Humo. Fumatas negras hasta lo blanco. Expiación de los pecados, propios y
ajenos, los que asumimos y los que no nos corresponden, y tal vez un atisbo de
purificación. Llega un momento en que ya no es posible la pureza. Ni la vuelta
atrás. Sólo desear el fuego y el abismo de la llama, que nos mira porque lo
miramos.
El espectáculo inabarcable del fuego, como el mar. No puede
cansarse uno de contemplar el fuego ni de mirar el mar, con sus sonidos de
sirenas. Crepitar de chispa, rumor de ola. Dónde está la fuerza y dónde la
calma. Una gota puede destruir más que una explosión, una chispa más que un
diluvio. Es cuestión de tiempo y paciencia: medir las horas y las distancias,
ese arte. La dificultad del equilibrio. Su imposibilidad casi siempre.
Esta noche habrá hogueras. Y quizá las apague la lluvia.

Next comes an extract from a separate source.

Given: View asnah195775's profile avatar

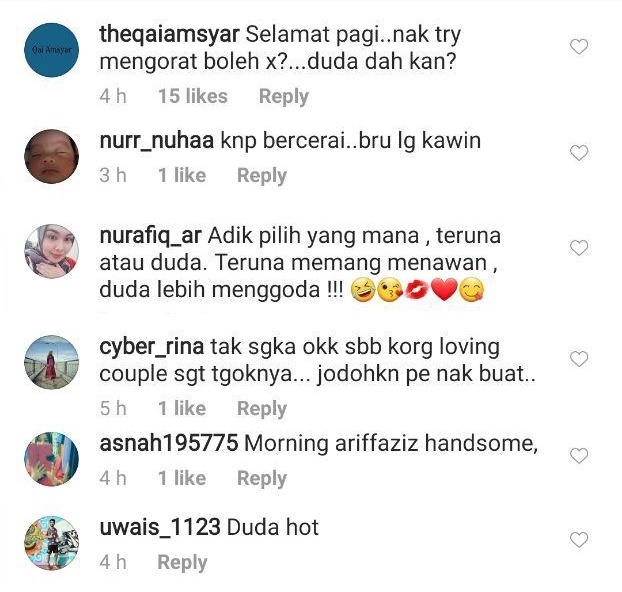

Fuego y agua, esa lucha. Quién aviva a quién. Quién quema y quién ahoga. Dónde
la furia y dónde el silencio que mata.
Qué destruir y qué no. Cómo elegir. Quemar o salvar. Arrasar
la tierra y volar los puentes para no volver. No dejar enemigos ni testigos que
nos recuerden quiénes fuimos. No dejar esqueletos ni cadáveres. Sólo cenizas y
horizonte.
1 comentario:
Como si en realidad pudiéramos elegir nosotros qué quemamos y qué no. Quién nos quema y quién no.